It's election time in Anaheim and this year, the city council race will be redefined by single-member districts. Incumbents Jordan Brandman and Lucille Kring (the top two at-large vote getters in 2012) are running for re-election, but there's some surprising candidates in the early mix.

District 3 has the highest number of registered Latino voters and is considered to be one of the most interesting races this November. Brandman, representing the establishment politics of the Colony, is running in a district he almost murked from going to a vote and from the People's Map altogether. Cal State Long Beach Chicano Studies Professor Jose F. Moreno is expected to jump in the race at some point. Beating him to the punch is Linda Lobatos, a one-time Moreno ally who apparently has soured on him.
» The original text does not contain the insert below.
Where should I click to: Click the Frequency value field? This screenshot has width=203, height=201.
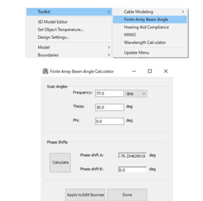click(110, 93)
Lobatos has been a fixture at Anaheim school board meetings and, the last I knew, is the mother of kids who attend Anaheim High School. Her entrance into the race might complicate things for Moreno because there's now two Spanish surname candidates on the ballot in District 3. "I am hoping to count on you during this magnificent experience," Lobatos says on her Facebook campaign page. "I want to thank you for allowing me to reach out to you and inform you of how we will achieve a better Anaheim together!"

District 3 isn't the only one with interesting filings. District 4 is also going to the vote in November and Kring faces an early opponent there in Father Arturo Ferreras, an activist in the fight for district elections. The intrigue comes because there's long been rumors that UNITE Here Local 11's Martin Lopez, a well-spoken, affable man and frankly stronger candidate, was going to challenge Kring. Will he have to go against Ferreras, his fellow district elections activist to do that or will he defer to him?
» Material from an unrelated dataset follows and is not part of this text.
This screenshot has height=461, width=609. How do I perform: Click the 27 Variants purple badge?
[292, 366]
The sins of the Father Ferreras come to mind for those who recall that the early embers of Anaheim's riot scorched year of 2012 began well before summer. The first rumblings started in the alleyway of Wakefield on March 6 when police officer Dan Hurtado shot and killed 21-year-old Martin Angel Hernandez with an AR-15 semi-automatic rifle. OC Human Relations organized a community forum in the days following when many Wakefield residents rose up in protest saying Hernandez had surrendered his shotgun when a bullet struck him in the head.
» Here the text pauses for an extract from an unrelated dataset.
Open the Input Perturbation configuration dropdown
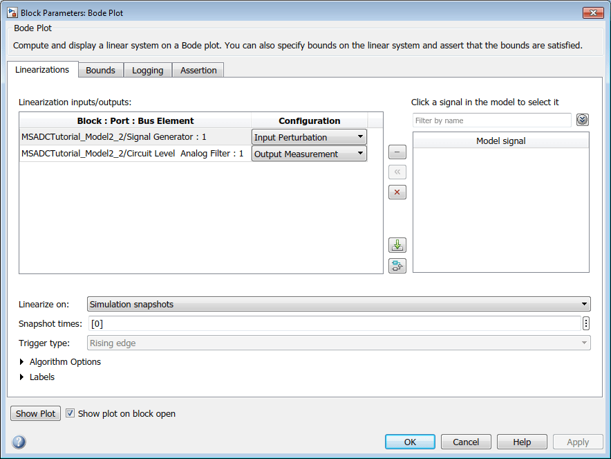The image size is (611, 459). (309, 137)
Having received funding from the Anaheim police department, OC Human Relations failed to be transparent about possible conflicts of interest at the forum held inside the Ponderosa elementary school library. Residents took the opportunity to rail against police brutality in cathartic outbursts, but did Father Ferreras, who was in attendance, see the frustrations of an oppressed community that night? No.

The South District Chair complained in an email (see below) to Mayor Tom Tait that "the mob of Wakefield" took over the meeting. He chided activists from Santa Ana for having no business being there along with CopWatch youth and others who "thrive on chaos and disorder."

Is a person who calls the oppressed of the barrios a "mob" when they speak out against police brutality the right candidate to challenge the rank bigotry of Kring, who applauded the police killing of Robert Moreno in a 2013 Colony listserve posting because it "saved us a trial?"